**Task details**
In the listing that follows, how many lines contain "download"? Give the number only.

**Provided records**
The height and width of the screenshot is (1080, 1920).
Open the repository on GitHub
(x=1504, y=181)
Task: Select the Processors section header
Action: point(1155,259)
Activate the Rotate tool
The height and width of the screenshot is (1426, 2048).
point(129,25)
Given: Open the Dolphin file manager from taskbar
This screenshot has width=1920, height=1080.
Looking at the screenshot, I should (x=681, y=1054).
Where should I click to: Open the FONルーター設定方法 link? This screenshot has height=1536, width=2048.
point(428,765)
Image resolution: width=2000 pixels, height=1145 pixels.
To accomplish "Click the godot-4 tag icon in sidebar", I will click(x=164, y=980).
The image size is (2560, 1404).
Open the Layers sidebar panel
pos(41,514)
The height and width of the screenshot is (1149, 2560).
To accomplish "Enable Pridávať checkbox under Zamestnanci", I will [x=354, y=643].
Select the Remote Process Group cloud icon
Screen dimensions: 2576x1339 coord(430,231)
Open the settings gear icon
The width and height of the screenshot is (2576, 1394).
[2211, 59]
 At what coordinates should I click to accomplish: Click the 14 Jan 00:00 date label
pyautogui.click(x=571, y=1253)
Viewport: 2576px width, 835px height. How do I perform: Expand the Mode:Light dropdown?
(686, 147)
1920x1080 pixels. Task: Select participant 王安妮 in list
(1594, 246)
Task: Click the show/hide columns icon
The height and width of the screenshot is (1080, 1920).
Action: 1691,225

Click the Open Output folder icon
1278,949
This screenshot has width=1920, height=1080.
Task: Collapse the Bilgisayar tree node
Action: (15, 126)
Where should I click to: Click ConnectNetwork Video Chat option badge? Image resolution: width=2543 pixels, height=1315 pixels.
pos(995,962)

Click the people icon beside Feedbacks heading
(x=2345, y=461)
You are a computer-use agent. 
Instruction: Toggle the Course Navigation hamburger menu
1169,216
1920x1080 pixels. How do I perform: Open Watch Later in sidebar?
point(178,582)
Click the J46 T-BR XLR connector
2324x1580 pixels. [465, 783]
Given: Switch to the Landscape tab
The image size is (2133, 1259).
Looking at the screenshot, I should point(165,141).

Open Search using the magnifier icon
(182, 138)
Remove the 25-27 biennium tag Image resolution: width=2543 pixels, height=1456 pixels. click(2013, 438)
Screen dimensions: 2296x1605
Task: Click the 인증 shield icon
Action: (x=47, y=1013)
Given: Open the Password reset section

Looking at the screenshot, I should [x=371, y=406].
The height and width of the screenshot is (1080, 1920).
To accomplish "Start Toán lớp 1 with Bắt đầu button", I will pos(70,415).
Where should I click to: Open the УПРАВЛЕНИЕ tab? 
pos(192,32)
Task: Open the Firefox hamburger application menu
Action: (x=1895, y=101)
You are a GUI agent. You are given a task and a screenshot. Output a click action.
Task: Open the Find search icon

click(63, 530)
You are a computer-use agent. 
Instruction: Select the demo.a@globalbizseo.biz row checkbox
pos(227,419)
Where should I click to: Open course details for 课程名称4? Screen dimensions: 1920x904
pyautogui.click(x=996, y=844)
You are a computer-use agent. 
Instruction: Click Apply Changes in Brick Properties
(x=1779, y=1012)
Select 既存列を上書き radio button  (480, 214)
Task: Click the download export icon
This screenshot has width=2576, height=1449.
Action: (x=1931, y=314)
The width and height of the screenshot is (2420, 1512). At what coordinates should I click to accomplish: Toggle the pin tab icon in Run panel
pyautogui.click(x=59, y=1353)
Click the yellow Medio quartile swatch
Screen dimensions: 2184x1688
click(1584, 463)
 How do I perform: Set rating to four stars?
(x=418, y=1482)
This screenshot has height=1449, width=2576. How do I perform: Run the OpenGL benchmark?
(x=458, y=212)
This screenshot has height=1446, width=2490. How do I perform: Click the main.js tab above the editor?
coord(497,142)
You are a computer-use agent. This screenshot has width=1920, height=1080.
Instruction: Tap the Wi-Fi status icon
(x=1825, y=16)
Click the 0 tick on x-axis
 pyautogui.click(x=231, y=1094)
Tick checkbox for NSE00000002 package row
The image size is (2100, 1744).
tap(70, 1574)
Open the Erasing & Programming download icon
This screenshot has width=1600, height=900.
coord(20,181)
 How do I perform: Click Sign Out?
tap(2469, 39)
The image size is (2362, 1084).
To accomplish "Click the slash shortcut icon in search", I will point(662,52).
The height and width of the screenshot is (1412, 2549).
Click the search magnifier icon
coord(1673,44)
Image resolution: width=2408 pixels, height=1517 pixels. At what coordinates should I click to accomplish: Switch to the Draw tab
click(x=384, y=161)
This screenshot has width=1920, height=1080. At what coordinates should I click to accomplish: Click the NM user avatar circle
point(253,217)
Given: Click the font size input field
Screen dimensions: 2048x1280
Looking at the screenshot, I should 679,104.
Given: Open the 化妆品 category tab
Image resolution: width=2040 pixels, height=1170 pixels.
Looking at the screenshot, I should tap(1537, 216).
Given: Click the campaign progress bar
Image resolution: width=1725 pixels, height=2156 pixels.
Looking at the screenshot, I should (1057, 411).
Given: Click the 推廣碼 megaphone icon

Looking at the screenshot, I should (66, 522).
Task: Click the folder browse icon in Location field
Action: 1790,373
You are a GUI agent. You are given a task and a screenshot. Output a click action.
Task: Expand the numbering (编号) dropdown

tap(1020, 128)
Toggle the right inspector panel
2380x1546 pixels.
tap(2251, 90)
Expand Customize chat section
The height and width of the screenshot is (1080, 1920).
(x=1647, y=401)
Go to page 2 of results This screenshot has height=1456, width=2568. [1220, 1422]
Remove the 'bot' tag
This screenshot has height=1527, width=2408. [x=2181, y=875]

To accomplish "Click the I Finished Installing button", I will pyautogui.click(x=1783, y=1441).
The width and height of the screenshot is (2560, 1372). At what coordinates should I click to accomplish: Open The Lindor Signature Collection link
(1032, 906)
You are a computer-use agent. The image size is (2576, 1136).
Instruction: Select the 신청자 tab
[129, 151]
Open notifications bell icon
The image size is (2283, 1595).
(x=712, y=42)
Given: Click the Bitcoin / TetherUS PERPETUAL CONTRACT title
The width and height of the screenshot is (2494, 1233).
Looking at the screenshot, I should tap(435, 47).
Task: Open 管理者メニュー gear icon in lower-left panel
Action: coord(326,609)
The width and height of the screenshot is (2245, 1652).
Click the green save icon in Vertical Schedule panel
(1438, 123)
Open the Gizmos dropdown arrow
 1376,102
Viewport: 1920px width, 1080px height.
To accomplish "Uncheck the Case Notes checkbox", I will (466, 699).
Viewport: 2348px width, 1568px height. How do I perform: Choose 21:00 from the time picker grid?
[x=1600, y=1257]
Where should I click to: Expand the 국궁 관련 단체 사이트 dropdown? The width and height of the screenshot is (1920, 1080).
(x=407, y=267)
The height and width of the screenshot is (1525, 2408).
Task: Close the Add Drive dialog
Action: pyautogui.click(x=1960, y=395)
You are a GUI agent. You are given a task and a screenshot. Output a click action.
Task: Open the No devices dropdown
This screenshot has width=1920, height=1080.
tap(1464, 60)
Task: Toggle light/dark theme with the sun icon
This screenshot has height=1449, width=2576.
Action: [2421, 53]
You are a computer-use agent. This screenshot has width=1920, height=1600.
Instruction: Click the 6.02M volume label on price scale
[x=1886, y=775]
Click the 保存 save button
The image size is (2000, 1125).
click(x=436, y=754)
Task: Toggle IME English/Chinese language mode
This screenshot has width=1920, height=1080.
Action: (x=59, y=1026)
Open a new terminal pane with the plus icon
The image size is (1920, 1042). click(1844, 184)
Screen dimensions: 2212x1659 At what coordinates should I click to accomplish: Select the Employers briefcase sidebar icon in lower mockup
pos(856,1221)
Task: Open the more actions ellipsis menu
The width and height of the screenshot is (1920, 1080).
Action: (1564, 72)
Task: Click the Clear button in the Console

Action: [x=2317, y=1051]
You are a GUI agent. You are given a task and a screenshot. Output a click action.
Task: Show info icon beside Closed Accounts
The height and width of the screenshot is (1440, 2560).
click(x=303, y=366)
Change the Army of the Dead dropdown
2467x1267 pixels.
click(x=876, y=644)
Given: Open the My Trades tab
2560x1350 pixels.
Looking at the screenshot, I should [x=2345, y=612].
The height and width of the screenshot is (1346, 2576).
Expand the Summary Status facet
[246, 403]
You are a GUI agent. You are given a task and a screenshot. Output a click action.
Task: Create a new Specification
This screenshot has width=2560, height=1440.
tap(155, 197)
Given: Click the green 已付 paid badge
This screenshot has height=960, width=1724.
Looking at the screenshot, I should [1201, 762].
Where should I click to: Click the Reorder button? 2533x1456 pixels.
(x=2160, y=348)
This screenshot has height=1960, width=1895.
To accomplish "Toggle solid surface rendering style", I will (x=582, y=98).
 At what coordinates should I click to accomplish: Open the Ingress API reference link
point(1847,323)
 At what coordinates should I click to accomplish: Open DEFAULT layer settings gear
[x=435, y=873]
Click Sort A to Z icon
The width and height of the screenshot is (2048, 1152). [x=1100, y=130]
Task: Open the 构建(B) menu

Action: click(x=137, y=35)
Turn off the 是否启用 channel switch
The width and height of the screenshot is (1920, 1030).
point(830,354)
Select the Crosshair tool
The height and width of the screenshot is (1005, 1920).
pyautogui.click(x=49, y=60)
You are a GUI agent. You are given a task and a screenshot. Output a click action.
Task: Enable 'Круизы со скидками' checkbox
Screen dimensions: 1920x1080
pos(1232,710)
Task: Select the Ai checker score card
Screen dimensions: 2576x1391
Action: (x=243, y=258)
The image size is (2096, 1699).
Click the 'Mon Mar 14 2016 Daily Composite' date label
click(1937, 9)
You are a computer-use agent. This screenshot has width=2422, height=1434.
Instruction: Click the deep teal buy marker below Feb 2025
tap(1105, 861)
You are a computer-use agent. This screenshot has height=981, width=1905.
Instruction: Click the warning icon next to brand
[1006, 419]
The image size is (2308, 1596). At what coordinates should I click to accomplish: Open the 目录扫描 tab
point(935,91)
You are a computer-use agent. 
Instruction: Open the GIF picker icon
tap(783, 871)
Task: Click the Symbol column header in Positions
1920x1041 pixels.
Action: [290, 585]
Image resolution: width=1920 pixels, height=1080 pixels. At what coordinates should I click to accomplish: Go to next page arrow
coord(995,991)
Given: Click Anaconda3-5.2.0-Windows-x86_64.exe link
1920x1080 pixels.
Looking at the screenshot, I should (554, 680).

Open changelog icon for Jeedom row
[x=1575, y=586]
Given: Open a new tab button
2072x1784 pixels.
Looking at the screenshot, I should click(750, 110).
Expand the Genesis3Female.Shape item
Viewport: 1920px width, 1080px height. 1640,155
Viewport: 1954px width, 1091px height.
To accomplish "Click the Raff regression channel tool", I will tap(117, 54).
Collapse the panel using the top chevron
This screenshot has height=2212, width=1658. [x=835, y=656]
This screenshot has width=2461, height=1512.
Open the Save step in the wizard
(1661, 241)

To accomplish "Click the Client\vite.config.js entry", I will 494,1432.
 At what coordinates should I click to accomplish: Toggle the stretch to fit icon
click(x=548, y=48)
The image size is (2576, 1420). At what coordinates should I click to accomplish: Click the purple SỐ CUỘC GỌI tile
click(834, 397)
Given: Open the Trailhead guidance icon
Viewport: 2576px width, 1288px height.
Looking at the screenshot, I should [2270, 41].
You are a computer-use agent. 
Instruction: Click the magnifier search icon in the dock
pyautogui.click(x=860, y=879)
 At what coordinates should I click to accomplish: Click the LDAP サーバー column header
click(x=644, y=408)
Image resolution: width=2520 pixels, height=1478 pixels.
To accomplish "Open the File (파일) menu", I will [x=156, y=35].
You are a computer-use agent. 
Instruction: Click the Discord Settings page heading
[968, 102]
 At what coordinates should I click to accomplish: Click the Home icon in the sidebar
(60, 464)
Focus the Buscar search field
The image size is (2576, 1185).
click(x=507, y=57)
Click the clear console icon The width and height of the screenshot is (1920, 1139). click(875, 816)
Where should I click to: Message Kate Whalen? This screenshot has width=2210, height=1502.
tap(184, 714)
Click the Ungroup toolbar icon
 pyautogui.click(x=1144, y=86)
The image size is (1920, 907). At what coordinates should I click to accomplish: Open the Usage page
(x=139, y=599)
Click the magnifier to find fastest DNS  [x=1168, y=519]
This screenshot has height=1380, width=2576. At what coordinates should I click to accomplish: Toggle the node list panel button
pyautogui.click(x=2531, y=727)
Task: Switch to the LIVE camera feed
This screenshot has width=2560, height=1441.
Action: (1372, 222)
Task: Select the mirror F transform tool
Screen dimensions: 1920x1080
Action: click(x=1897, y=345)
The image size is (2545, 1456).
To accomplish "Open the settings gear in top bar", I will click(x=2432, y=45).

**Solution to the problem**
2